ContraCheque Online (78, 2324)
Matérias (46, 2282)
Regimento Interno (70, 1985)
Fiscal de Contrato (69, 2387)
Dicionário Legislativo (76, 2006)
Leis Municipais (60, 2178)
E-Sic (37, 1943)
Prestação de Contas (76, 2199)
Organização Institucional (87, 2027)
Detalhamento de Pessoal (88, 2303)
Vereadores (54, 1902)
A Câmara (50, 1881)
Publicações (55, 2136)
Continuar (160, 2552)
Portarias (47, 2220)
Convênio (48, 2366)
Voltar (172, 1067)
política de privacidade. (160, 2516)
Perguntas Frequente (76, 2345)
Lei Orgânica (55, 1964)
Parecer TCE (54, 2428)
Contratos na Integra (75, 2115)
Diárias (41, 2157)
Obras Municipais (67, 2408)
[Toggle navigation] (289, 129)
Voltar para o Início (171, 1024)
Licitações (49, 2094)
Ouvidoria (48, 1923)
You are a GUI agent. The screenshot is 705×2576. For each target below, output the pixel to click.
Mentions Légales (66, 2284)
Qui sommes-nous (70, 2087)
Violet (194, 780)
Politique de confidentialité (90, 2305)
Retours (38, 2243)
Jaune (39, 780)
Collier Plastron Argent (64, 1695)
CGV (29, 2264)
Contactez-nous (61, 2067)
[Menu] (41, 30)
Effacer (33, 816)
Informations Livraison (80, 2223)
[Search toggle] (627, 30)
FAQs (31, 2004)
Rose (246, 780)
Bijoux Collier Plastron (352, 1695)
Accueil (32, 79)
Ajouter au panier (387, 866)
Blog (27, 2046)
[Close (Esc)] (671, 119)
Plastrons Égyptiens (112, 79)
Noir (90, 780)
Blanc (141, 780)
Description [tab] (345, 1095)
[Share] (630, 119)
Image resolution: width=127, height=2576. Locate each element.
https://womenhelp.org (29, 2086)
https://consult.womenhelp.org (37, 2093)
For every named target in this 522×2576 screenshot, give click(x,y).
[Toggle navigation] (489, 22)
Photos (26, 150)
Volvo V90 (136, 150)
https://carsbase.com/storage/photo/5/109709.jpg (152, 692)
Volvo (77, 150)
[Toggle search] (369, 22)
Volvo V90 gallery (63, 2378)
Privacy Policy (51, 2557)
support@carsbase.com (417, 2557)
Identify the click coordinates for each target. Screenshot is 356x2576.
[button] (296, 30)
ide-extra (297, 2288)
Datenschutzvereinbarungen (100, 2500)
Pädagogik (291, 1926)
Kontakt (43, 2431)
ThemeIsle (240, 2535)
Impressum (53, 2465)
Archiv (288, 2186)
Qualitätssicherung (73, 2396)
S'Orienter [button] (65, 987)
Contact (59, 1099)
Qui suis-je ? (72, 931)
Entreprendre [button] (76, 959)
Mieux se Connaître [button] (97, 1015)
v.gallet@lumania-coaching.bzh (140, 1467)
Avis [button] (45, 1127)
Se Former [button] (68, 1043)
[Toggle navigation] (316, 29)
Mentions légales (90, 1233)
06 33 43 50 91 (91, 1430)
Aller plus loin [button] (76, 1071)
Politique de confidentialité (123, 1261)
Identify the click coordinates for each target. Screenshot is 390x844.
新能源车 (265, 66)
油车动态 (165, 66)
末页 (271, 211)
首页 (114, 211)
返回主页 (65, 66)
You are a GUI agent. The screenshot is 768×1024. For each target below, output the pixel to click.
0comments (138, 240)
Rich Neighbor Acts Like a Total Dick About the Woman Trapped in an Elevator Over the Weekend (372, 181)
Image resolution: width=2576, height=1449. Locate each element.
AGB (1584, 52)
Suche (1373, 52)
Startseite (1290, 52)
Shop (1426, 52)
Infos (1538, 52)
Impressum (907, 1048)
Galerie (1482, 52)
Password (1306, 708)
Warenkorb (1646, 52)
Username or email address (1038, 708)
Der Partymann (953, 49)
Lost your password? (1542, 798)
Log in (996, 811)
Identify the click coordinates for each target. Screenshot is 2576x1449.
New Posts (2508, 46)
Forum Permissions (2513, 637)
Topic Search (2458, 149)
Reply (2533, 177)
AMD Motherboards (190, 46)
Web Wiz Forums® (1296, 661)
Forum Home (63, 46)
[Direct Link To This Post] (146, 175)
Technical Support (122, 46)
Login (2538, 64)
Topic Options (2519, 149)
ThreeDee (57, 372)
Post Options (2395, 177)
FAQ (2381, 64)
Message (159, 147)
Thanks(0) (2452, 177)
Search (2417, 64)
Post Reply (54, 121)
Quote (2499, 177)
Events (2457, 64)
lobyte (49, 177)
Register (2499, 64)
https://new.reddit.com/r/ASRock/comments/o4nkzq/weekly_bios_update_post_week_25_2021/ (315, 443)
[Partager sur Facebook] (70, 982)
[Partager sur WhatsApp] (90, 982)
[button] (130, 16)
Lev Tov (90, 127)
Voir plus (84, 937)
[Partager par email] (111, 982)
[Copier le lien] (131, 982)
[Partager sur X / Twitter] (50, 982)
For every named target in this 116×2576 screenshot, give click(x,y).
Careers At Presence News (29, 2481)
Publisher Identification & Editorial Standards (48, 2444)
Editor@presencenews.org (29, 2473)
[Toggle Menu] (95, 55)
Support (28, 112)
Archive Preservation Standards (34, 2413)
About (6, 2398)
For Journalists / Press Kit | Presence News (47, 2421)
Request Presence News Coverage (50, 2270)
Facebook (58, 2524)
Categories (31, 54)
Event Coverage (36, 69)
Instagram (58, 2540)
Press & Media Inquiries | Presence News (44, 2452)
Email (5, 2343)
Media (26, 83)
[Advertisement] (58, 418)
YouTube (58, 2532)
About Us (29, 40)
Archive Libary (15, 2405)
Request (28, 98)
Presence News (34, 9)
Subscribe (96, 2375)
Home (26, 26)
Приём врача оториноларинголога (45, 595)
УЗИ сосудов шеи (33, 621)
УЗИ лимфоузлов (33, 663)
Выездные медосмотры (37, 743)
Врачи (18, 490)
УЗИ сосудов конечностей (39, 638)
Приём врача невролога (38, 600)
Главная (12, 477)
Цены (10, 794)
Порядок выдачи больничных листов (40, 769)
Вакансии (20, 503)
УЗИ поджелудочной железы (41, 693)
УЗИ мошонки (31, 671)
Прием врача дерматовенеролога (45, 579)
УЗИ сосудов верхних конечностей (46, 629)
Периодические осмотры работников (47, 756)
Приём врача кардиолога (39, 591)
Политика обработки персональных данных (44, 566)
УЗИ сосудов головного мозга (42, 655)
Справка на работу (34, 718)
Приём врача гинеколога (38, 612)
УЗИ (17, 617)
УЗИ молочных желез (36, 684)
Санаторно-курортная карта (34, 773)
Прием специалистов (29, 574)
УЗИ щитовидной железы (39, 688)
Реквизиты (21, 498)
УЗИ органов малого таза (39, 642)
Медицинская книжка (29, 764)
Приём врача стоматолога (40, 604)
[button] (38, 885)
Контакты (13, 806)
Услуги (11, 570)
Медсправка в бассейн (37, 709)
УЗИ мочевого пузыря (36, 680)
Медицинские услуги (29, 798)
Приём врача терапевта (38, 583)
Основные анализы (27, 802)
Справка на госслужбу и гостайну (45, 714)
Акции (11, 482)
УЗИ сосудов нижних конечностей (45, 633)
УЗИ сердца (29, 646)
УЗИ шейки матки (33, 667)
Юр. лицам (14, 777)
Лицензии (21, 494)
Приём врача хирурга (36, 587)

**Work item:**
Starting at the line that contains "Врачи (18, 490)" and stopping after the line that contains "УЗИ сердца (29, 646)", write out every line exactly as it appears above, and no other line.

**Response:**
Врачи (18, 490)
УЗИ сосудов конечностей (39, 638)
Приём врача невролога (38, 600)
Главная (12, 477)
Цены (10, 794)
Порядок выдачи больничных листов (40, 769)
Вакансии (20, 503)
УЗИ поджелудочной железы (41, 693)
УЗИ мошонки (31, 671)
Прием врача дерматовенеролога (45, 579)
УЗИ сосудов верхних конечностей (46, 629)
Периодические осмотры работников (47, 756)
Приём врача кардиолога (39, 591)
Политика обработки персональных данных (44, 566)
УЗИ сосудов головного мозга (42, 655)
Справка на работу (34, 718)
Приём врача гинеколога (38, 612)
УЗИ (17, 617)
УЗИ молочных желез (36, 684)
Санаторно-курортная карта (34, 773)
Прием специалистов (29, 574)
УЗИ щитовидной железы (39, 688)
Реквизиты (21, 498)
УЗИ органов малого таза (39, 642)
Медицинская книжка (29, 764)
Приём врача стоматолога (40, 604)
[button] (38, 885)
Контакты (13, 806)
Услуги (11, 570)
Медсправка в бассейн (37, 709)
УЗИ мочевого пузыря (36, 680)
Медицинские услуги (29, 798)
Приём врача терапевта (38, 583)
Основные анализы (27, 802)
Справка на госслужбу и гостайну (45, 714)
Акции (11, 482)
УЗИ сосудов нижних конечностей (45, 633)
УЗИ сердца (29, 646)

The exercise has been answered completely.